SOURCE EXTRACT
☆ ☆ ☆ ☆
This morning we had an orientation meeting with our two wonderful resident directors, who gave us quite a bit of helpful information on adjusting to English life, as well as general information on how to get around Cheltenham. We are staying near the center of this town of about 100,000 people, and we are blessed with many public transportation options.

A street near our flats.

A street near our flats.

An interesting facet of this trip, which we discussed this morning, is the variety of minute, distinct differences between British and American English. For instance, what Americans call pants, Britons call trousers. What Britons call pants, Americans know as underwear. (Not a pair of words you want to mix up!) There also many, more benign differences, like how silverware is called “cockery”, a sidewalk is called “pavement”, chips are called “crisps”, cookies are “biscuits”, and English muffins are “crumpets”. (I got some crumpets from Tesco yesterday, and the English version of English muffins is equally delicious, though slightly more flexible and doughy than the American equivalent.)

One of the street flower merchants.

One of the street flower merchants.

After orientation, a couple of us went downtown to run some errands and generally explore. Cheltenham is well-known for being a center of excellent shopping, and it was neat to see the wide variety of shops lining the center of town. Laura Ashley, Dwell, Lush, Hotel Chocolat, and many other high-class brands have a presence here, as do an abundance of more affordable places, like Marks & Spencers. If I had more fashion sense, I would excitedly tell you about all of the new trends developing on this side of the Atlantic, so that y’all back in America could be ahead of the game…but alas, I’m not a shopper, and am currently unaware of the trends even in the States! Oh well. I guess you just have to come visit, to see the trends for yourself ;)
☆ ☆ ☆ ☆
SOURCE MATERIAL
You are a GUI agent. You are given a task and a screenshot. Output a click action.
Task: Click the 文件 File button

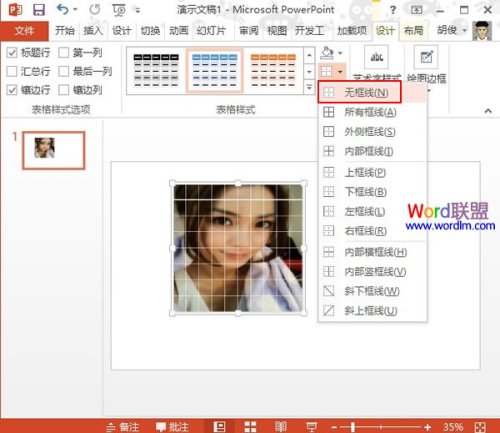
☆ ☆ ☆ ☆
WORK TO COMPLETE
1. Print the part of the Cheltenham post from "After orientation, a" to "for yourself ;)".
2. From the Cheltenham post, list every British word it gives for something called by a different name in America, pairing each with its American equivalent.

RESPONSES IN ORDER
1.
After orientation, a couple of us went downtown to run some errands and generally explore. Cheltenham is well-known for being a center of excellent shopping, and it was neat to see the wide variety of shops lining the center of town. Laura Ashley, Dwell, Lush, Hotel Chocolat, and many other high-class brands have a presence here, as do an abundance of more affordable places, like Marks & Spencers. If I had more fashion sense, I would excitedly tell you about all of the new trends developing on this side of the Atlantic, so that y’all back in America could be ahead of the game…but alas, I’m not a shopper, and am currently unaware of the trends even in the States! Oh well. I guess you just have to come visit, to see the trends for yourself ;)

2.
- trousers: pants
- pants: underwear
- cockery: silverware
- pavement: sidewalk
- crisps: chips
- biscuits: cookies
- crumpets: English muffins